Nel mentre io, noi, cerchiamo ogni giorno l'equilibrio tra questa esperienza straordinaria che è essere genitori e tutte le altre cose importanti della vita.
E mi sembra che tutto sommato ci stiamo riuscendo.
Certo, siamo anche noi nel tunnel delle foto e delle ore a parlare di lei e delle sue straordinarie performance, delle vocine da scemi e dell'ossessione del dormire ogni volta che è possibile.
Ma continuiamo a stare nel mondo, a frequentare con gioia amici senza figli, a bere aperitivi e progettare viaggi.
Insomma mi sembra che la maternità/paternità non ci abbia cambiati, anzi. 

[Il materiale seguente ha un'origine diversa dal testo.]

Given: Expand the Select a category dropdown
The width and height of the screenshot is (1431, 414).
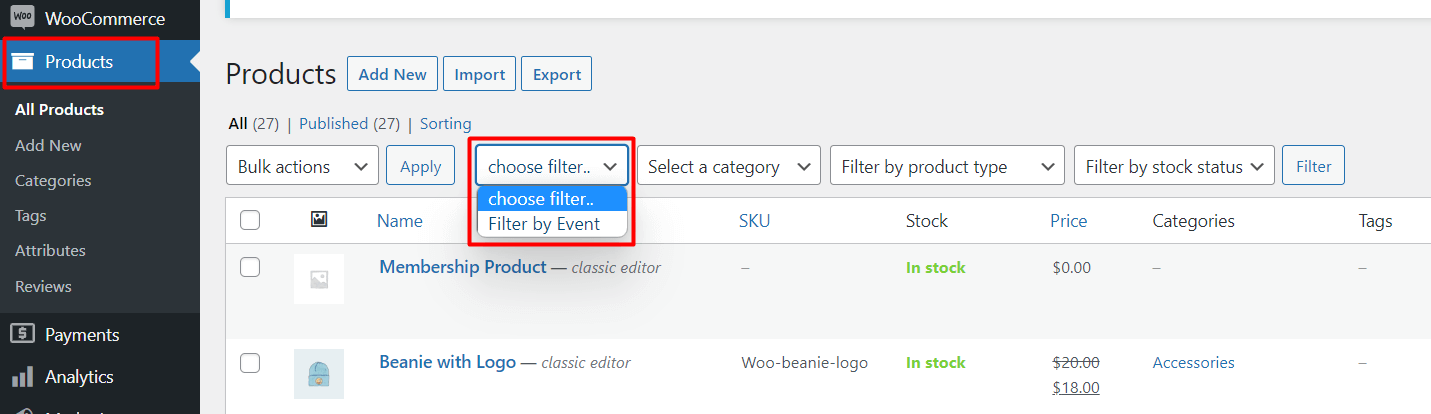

E' come se avesse buttato giù alcune delle infrastrutture razionali che ci siamo costruiti nel tempo e ci abbia messo di fronte alle persone che siamo sempre stati, senza pelle, senza armature, senza "correzioni sociali".
Noi, nudi e crudi.
La sfida ora è fare i conti con questo zoccolo duro che è il nostro "io", ricostituire quelle infrastrutture che la forza di questo evento straordinario (e per straordinario intendo che non capita tutti i giorni) ha abbattuto, concepirci non più solo come figli, ma anche nel difficilissimo ruolo di genitori.
La strada è lunga e purtroppo a un certo punto si imbatterà nell'adolescenza.
Ma per fortuna è troppo presto per pensarci.